## Data under study
-------

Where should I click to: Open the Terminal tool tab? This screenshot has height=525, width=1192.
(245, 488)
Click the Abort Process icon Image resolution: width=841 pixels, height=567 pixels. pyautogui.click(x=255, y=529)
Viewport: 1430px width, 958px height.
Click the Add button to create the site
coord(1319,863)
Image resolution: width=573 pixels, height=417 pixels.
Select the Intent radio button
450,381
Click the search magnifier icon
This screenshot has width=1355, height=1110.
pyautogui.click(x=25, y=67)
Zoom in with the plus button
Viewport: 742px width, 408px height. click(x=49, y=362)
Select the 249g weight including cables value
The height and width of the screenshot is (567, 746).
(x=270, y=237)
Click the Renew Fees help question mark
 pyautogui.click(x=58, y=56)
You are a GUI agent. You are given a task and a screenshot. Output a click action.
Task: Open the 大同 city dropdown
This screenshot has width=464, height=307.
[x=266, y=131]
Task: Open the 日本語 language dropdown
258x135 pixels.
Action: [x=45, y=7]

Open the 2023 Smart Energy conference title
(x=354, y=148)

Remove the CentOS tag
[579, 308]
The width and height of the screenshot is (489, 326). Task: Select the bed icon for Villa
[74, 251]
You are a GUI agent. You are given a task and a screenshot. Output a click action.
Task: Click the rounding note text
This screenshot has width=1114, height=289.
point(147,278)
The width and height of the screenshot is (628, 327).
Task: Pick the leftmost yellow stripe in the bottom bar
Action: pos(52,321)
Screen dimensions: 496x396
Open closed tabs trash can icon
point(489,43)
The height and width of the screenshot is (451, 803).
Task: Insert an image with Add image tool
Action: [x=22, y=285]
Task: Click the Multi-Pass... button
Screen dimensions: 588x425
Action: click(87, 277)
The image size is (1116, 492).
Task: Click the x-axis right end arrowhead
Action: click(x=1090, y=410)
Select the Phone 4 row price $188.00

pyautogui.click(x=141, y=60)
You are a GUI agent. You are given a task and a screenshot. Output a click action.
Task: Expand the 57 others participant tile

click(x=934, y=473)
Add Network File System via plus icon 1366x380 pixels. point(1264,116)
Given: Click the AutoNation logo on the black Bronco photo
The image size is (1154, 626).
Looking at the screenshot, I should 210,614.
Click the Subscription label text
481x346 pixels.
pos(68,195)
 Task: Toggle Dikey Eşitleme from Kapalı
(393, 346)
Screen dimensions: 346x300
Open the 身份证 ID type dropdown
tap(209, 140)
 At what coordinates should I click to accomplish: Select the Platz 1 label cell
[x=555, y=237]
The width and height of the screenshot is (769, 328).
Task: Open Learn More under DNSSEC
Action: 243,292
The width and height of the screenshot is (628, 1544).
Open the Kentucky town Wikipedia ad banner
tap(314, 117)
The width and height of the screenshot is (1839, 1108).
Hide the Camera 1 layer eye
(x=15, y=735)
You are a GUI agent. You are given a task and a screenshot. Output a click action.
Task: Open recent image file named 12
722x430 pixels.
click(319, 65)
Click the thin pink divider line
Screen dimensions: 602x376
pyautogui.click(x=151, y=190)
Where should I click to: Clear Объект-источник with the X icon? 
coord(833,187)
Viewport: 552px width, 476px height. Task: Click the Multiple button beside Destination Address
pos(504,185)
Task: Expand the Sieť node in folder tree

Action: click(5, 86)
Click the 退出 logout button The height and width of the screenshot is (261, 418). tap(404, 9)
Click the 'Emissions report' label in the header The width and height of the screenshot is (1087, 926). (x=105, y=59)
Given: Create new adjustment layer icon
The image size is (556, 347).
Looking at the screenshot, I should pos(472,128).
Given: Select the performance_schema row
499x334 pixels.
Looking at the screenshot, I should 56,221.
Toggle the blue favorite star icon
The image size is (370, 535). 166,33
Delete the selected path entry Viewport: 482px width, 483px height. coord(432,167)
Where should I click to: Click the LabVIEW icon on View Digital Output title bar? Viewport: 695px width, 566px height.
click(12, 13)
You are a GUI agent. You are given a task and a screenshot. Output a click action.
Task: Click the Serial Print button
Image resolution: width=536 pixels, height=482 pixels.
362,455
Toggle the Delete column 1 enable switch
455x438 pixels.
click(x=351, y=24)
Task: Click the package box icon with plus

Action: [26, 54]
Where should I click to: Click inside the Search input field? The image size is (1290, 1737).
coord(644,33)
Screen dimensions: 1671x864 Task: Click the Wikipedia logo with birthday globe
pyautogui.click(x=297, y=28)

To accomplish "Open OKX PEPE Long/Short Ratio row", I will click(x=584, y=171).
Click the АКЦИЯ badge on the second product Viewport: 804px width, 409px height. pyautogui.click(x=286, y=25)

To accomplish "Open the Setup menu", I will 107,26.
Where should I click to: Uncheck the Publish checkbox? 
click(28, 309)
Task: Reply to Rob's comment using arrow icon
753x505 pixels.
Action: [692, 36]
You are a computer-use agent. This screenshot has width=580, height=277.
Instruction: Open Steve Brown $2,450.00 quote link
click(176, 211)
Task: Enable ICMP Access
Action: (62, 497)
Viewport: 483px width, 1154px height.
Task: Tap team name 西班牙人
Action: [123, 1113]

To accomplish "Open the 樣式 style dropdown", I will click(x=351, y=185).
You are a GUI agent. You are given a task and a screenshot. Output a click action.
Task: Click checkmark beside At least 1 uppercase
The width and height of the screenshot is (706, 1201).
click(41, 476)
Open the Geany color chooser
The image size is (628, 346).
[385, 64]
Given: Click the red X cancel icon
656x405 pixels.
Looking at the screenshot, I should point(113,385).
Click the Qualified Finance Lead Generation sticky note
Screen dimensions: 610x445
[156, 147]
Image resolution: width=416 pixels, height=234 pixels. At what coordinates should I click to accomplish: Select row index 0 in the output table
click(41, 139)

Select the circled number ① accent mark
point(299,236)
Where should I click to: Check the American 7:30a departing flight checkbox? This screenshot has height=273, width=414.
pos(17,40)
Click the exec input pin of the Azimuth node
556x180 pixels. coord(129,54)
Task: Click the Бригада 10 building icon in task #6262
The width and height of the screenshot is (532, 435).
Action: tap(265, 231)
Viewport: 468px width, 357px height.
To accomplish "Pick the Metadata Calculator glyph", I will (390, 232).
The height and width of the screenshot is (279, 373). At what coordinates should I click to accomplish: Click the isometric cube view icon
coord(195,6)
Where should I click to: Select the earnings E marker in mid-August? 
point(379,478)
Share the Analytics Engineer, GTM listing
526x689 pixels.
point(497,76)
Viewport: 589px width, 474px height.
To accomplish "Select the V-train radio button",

-------

## To do
An exact repeat of the lines from the one containing "The width and height of the screenshot is (532, 435)." through the final line above, both included, is the whole answer.

## Written answer
The width and height of the screenshot is (532, 435).
Action: tap(265, 231)
Viewport: 468px width, 357px height.
To accomplish "Pick the Metadata Calculator glyph", I will (390, 232).
The height and width of the screenshot is (279, 373). At what coordinates should I click to accomplish: Click the isometric cube view icon
coord(195,6)
Where should I click to: Select the earnings E marker in mid-August? 
point(379,478)
Share the Analytics Engineer, GTM listing
526x689 pixels.
point(497,76)
Viewport: 589px width, 474px height.
To accomplish "Select the V-train radio button",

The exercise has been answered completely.